Every record is to be printed exactly as written, and any picture in it is skipped.

START GIVEN DATA

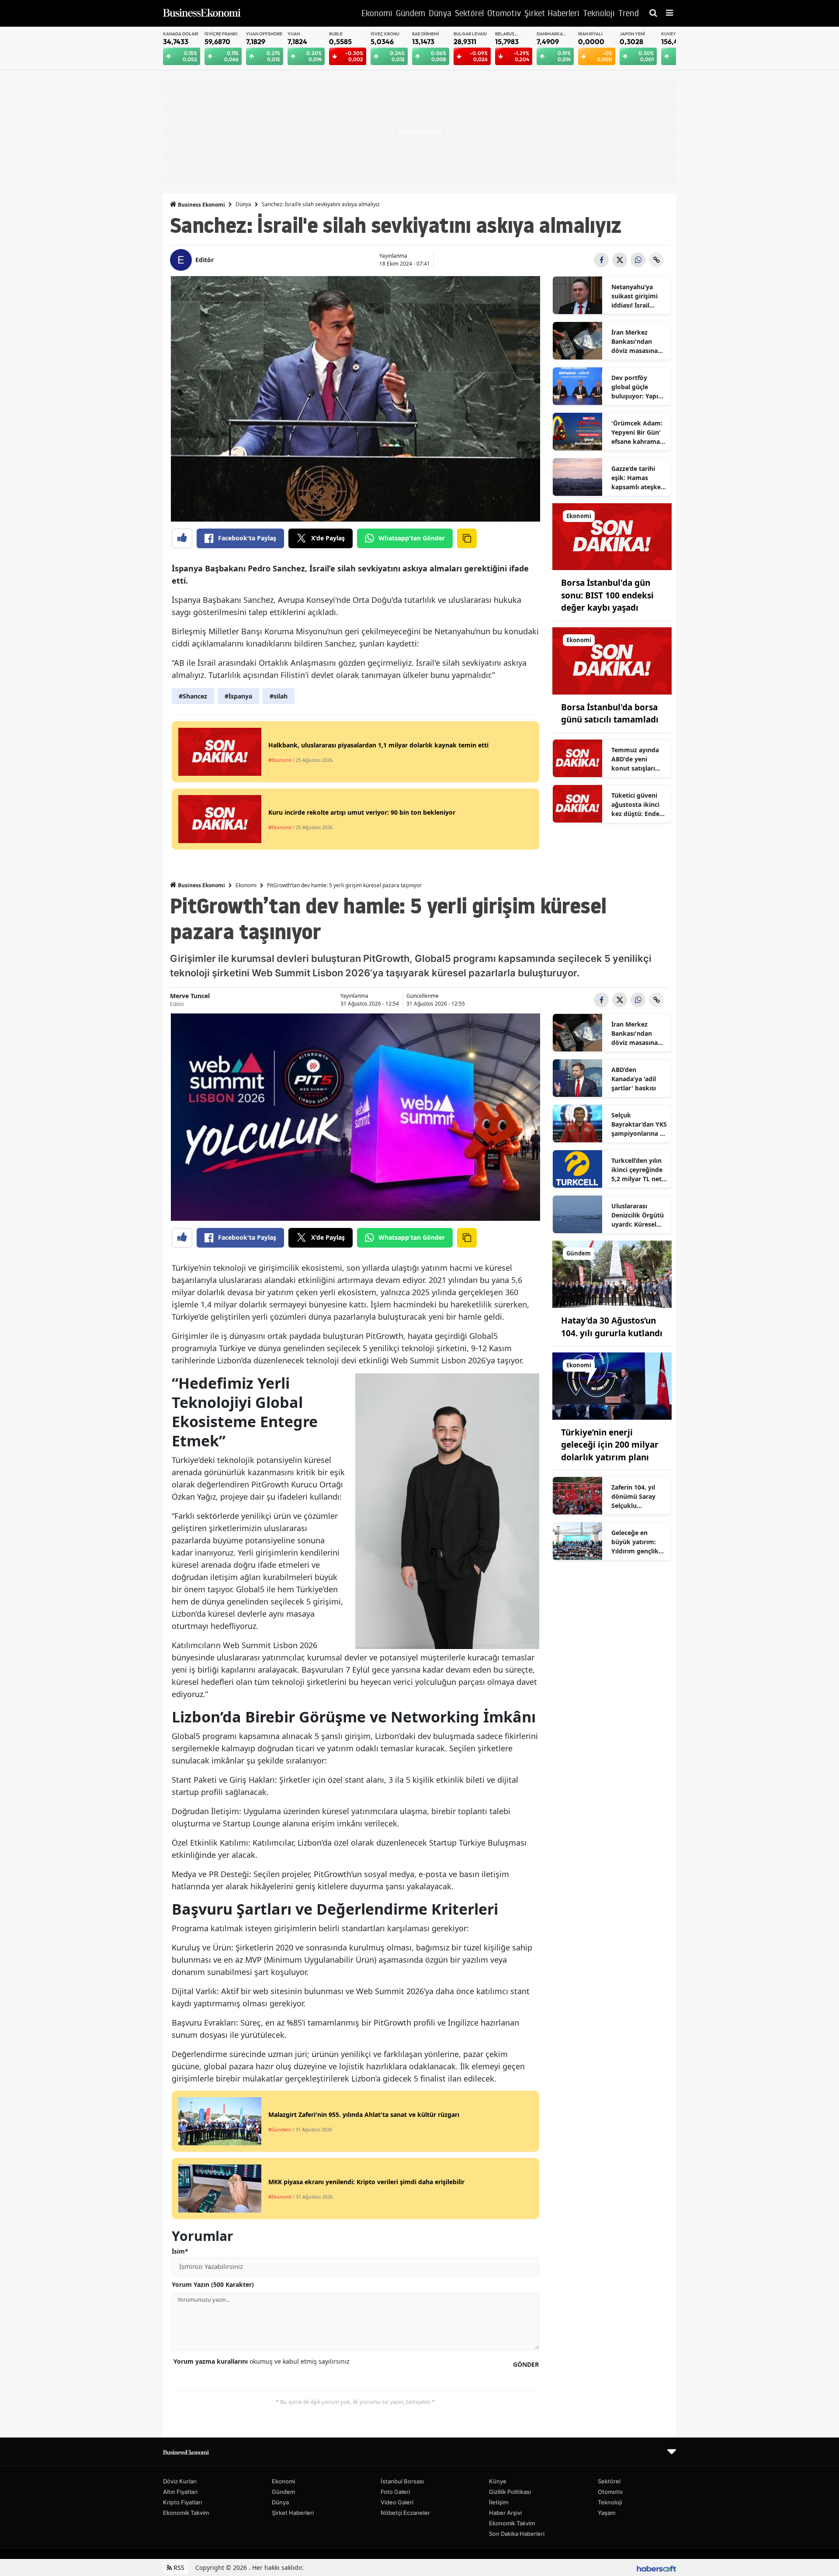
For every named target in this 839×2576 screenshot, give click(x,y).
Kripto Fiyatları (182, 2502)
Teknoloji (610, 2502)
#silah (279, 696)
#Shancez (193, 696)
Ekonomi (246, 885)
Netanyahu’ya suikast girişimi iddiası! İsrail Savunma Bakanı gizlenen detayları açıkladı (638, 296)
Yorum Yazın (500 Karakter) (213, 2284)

END GIVEN DATA

» **TASK OUTPUT**:
For every named target in this 839×2576 screenshot, give click(x,y).
Kripto Fiyatları (182, 2502)
Teknoloji (610, 2502)
#silah (279, 696)
#Shancez (193, 696)
Ekonomi (246, 885)
Netanyahu’ya suikast girişimi iddiası! İsrail Savunma Bakanı gizlenen detayları açıkladı (638, 296)
Yorum Yazın (500 Karakter) (213, 2284)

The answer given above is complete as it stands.